Angara urges more COVID-19 survivors to donate blood plasma

Senator Sonny Angara urged his fellow COVID-19 survivors to consider donating their blood plasma to help save the lives of Filipinos who are afflicted with the deadly disease.

As more patients are benefiting from convalescent plasma therapy or the infusion of blood plasma from an individual who recovered from COVID-19, Angara called on more survivors to “donate and save lives.”

To help facilitate the process of connecting blood plasma donors with the receiving hospitals and the patients in need of this, the Office of Senator Angara, in cooperation with the Bacolod City-based web developer Talking Myna, has launched the website plasmangpagasa.com.

Through plasmangpagasa.com, the donors can register and select their preferred hospital for the collection of their blood plasma.

To qualify as a donor, an individual must have fully recovered from COVID-19 for at least two weeks.

They must be eligible to donate blood, have prior diagnosis of COVID-19 documented by a laboratory test and meet other donor criteria. Individuals must have complete resolution of symptoms for at least 28 days before they donate, or alternatively have no symptoms for at least 14 days prior to donation and have a negative lab test for active COVID-19 disease.

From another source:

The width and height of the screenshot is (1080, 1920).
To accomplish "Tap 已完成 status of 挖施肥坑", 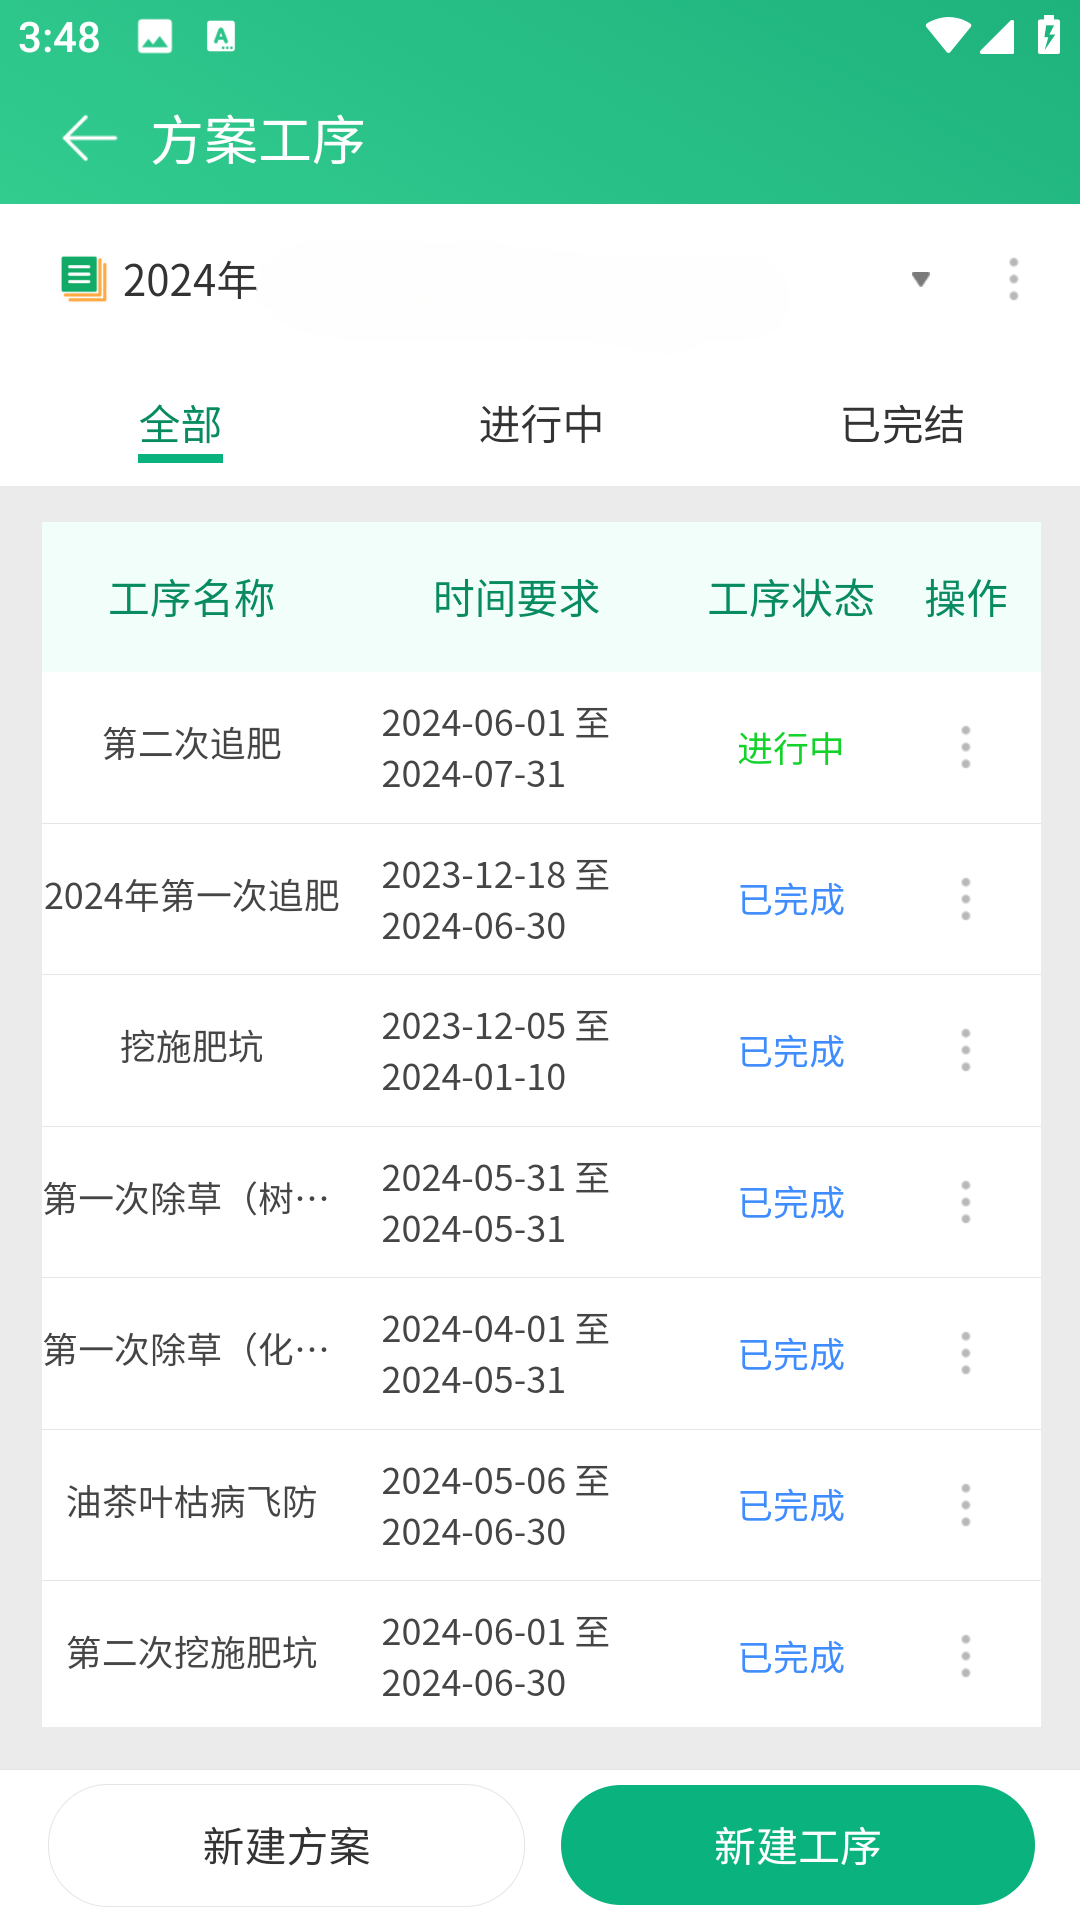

Angara assured the donors that the personal information they will provide in registering will be kept private and used only by the collecting hospital for the purpose of matching a patient for blood plasma therapy.

At present, plasmangpagasa.com has partnered with the Philippine General Hospital, Lung Center of the Philippines and the St. Luke’s Medical Center (BGC and QC).

“We are looking to expand the network of collecting hospitals in plasmangpagasa.com, including those outside of Metro Manila so that it will be easier for our potential donors to connect with these institutions wherever they are in the country,” Angara said.

While still considered as an “investigational treatment” for COVID-19, blood plasma therapy has been considered by the World Health Organization (WHO) as a valid and safe approach in treating infectious diseases such as H1N1, SARS, MERS-CoV and Ebola. Dr. Michael Ryan, who heads the WHO’s Health Emergencies Program, said that through the transfusion of blood plasma, the patient is given a boost of antibodies to hopefully help them get through the very difficult phase.

Angara, who tested positive for COVID-19 last March 26, was able to successfully recover from the disease and donated his blood plasma on April 13.

Last Thursday, he once again donated blood plasma as his way to give back to medical community who helped him recover from COVID-19.

“There are a lot of inspiring cases of people who were critically ill but were able to recover after undergoing convalescent plasma therapy, alongside other treatments. Donating blood plasma is the least that I could do to hopefully save someone,” Angara said.